Schon in den 30er Jahren des vorigen Jahrhunderts hatte der „Spatenforscher“ Otto Krasa im Bereich des Felsenbachs unterhalb der Morgenröthe gesucht - und gefunden. Seine Spuren nahmen die Bochumer Wissenschaftler in der vorigen Woche – wenige Wochen nach dem Saisonende der Grabung am Gerhardsseifen, anderthalb Kilometer weiterRichtung Gosenbach – wieder auf. Im Jahr 2000 waren bereits auf einer Baustelle an der Wartestraße, 300 Meter vom Untersuchungsgelände entfernt, mehrere keltische Verhüttungsstätten gefunden und in einer Notgrabung gesichert worden.

Nein, gegraben werde am Felsenbach noch längst nicht, schüttelt „Expeditionsleiter“ Manuel Zeiler den Kopf.
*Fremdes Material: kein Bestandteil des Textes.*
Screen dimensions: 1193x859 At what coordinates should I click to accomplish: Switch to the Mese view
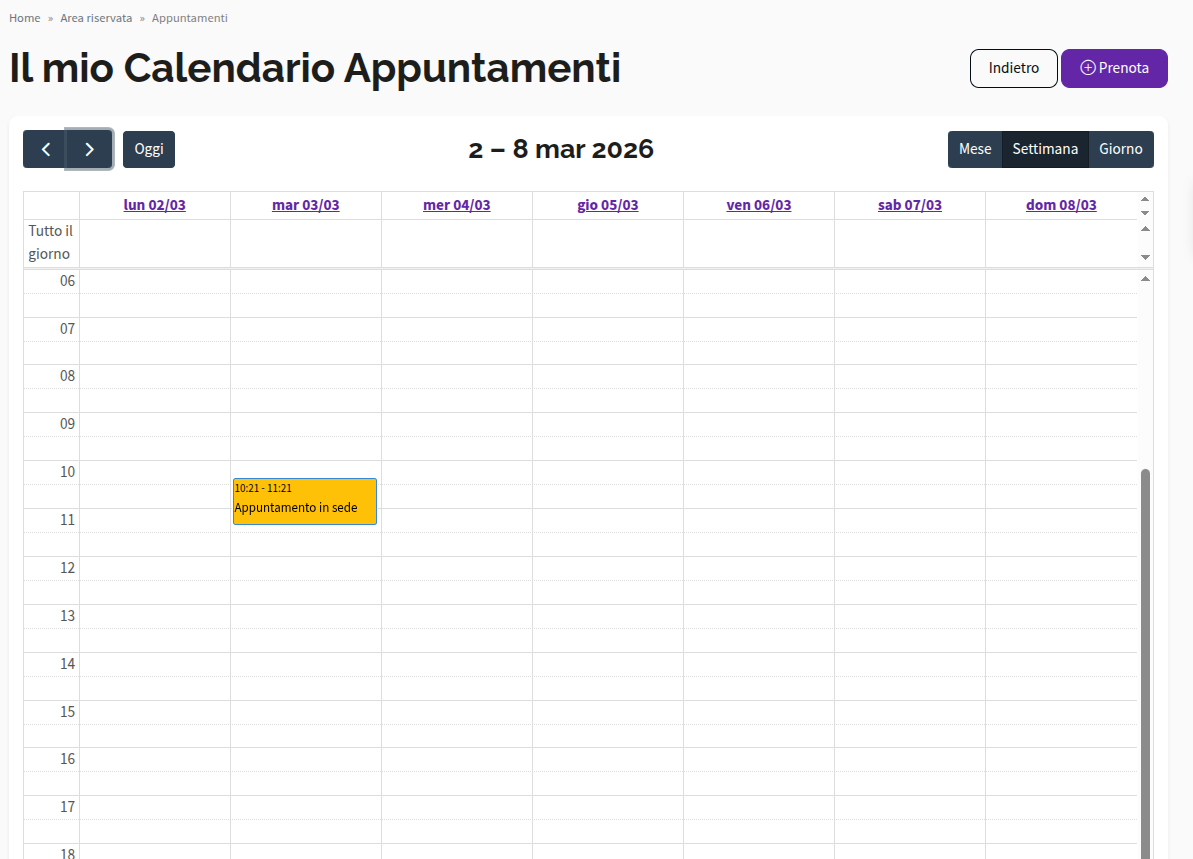tap(975, 148)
Zunächst sondiere man das Gelände und halte die Messergebnisse fest. Die Materialien im Boden erzeugten verschiedene Widerstände, besonders Holzkohle oder Schlacke zeige die geomagnetische Sonde an. Die verschiedenen Widerstandsstärken ließen sich auf einem Computerbild als „Graustufen“ grafisch anzeigen. „So erhalten wir ein ziemlich exaktes Bild dessen, was sich unter der Erde befindet, ohne die schützende Erdschicht abtragen zu müssen.“ Denn dabei kann leicht wertvolles Fundmaterial und damit wichtige Information unwiederbringlich verloren gehen.
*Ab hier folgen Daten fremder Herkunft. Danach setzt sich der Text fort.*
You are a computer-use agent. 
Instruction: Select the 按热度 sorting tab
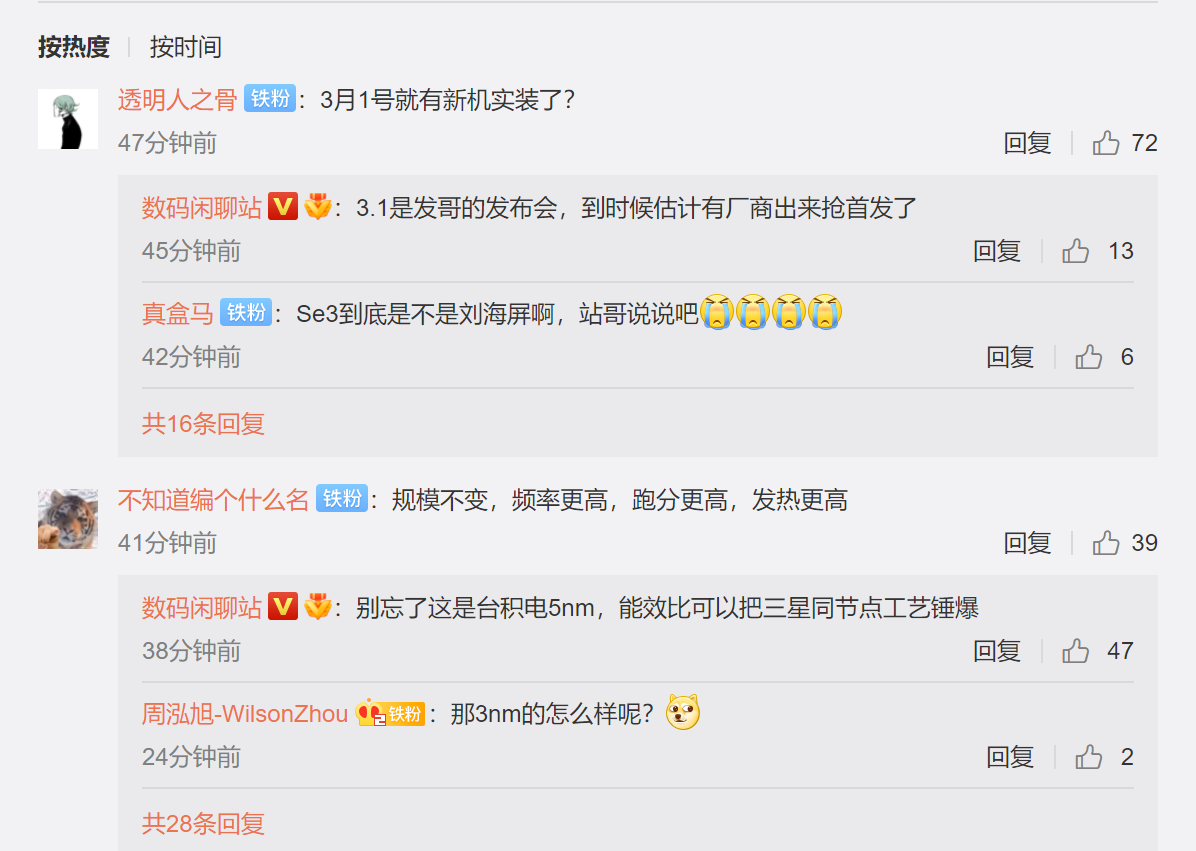tap(74, 47)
Beate Sikorski ist derweil auf ihrem Weg wieder umgekehrt. Meterstreifen um Meterstreifen im abgesteckten Gelände geht sie auf diese Weise ab, um ein lückenloses Bild zu bekommen. „Die Messergebnisse lassen sich in der Mittagspause am Computer überprüfen“, erklärt die Studentin. Damit sei es noch im Gelände möglich zu entscheiden, ob Probebohrungen folgen sollen. „Die nehmen wir mit dem Handbohrer vor“, erläutert Zeiler. Das Profil, das die Wissenschaftler auf diese Weise punktuell aus dem Boden ziehen, gebe wichtige Hinweise auf das, was sich im Boden verberge. „Insbesondere Holzkohle ist wegen der Altersbestimmung wichtig.“

Wenn die Forscher Glück (und später eine Finanzierungsmöglichkeit) haben, werden sie einen guten Meter tiefer finden, was sie erhoffen: Schlackenhalde, Wohnpodium und vieles mehr. Bis dahin wird allerdings noch manches Wasser in den Felsenbach sickern.